We hypothesized that mammary-specific stem cells are present as a subgroup within those epithelial cells that express the progesterone receptor (PR) . To determine whether a stem cell population is contained within the PR expressing cell population (PR+), a recently generated (yet to be published) PR-lacZ knockin mouse in combination with fluorescent- activated cell sorting (PACS) was utilized to separate PR+ from PR- mammary cells; both cell populations would then be evaluated for their regenerative capacity by transplantation into the cleared mammary fat pad of a host animal.
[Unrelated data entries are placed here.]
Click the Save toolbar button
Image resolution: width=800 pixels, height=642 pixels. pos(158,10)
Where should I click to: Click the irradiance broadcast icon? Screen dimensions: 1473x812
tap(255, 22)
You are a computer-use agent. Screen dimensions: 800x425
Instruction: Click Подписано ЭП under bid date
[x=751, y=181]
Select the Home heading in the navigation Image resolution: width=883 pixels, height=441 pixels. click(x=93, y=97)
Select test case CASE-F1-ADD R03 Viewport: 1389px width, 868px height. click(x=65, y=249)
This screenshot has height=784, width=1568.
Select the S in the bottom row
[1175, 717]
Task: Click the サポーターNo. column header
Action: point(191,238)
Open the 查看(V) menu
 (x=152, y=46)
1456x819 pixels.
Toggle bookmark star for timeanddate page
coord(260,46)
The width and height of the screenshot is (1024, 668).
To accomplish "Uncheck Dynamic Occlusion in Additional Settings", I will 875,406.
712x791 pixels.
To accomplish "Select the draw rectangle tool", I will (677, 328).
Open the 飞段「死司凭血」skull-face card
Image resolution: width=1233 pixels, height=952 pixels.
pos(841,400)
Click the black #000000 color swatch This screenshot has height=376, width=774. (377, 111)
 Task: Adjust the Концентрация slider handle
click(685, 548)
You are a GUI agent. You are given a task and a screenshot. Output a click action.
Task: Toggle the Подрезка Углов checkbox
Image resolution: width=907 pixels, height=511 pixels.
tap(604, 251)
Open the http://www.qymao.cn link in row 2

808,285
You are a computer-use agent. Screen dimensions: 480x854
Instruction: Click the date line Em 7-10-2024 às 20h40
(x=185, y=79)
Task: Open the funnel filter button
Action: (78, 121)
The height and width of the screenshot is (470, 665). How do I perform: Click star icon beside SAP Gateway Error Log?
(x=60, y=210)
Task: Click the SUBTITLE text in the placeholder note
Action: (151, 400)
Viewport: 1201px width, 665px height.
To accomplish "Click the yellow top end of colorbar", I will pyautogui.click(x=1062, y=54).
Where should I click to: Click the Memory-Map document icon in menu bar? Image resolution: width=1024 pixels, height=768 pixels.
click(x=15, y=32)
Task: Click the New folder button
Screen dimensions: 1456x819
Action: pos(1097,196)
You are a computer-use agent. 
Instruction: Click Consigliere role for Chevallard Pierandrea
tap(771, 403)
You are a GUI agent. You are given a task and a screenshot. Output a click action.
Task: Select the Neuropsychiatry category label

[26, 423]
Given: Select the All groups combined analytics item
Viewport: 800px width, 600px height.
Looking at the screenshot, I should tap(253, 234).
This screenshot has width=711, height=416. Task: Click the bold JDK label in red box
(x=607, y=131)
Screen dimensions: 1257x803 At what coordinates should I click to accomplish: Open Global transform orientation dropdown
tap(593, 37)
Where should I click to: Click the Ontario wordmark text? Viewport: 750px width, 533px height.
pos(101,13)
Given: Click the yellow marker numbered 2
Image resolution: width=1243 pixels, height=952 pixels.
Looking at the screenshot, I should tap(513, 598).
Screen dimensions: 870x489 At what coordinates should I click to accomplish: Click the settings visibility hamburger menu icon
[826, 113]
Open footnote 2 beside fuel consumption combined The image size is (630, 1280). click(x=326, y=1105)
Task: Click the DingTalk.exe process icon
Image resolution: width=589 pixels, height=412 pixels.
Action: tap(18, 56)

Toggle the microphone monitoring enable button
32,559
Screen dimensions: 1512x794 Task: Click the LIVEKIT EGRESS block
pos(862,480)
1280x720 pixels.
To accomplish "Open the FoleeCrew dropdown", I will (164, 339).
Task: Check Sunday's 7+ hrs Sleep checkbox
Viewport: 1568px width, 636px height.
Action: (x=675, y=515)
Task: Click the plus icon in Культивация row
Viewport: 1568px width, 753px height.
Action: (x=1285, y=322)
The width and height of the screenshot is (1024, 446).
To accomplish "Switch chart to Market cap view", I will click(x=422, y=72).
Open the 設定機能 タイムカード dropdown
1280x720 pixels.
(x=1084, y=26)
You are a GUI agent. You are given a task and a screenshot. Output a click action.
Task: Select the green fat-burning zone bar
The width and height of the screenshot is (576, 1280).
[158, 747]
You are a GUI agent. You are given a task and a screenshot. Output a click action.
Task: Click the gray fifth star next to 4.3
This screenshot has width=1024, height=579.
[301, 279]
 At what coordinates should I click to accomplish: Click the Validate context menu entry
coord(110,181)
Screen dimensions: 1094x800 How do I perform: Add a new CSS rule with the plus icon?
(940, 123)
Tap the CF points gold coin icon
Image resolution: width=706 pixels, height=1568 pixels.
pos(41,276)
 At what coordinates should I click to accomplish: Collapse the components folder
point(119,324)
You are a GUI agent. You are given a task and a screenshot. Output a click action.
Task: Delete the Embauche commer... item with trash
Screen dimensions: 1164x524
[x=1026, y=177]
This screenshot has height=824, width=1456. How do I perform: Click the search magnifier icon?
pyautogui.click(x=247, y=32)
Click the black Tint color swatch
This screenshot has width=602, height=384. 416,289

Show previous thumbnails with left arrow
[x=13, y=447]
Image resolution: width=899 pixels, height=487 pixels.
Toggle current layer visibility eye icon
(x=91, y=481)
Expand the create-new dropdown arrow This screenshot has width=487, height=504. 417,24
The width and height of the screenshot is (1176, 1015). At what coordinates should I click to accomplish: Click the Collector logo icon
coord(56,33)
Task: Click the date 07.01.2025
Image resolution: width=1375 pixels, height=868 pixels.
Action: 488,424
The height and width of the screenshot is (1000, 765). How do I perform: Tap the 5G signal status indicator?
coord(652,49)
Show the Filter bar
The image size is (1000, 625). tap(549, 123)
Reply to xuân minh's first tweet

As previously described in our final report, PACS analysis applied to the PR-lacZ mammary gland provided a significantly enriched (^70%) PR+ mammary epithelial cell population that maintained lacz expression in culture. Although, PR+ and PR- enriched mammary epithelial cell populations were transplanted into mammary fat pads, these host animals as well as much of the PR-lacZ colony were lost to Tropical Storm "Allison". To estimate the regenerative potential of the above mammary epithelial cell population, a 6-month no cost extension was requested. Unfortunately, due to severity of the loss of the PR-lacz mouse colony, this extension was not sufficient to allow recovery and rederivation of the PR-lacz colony.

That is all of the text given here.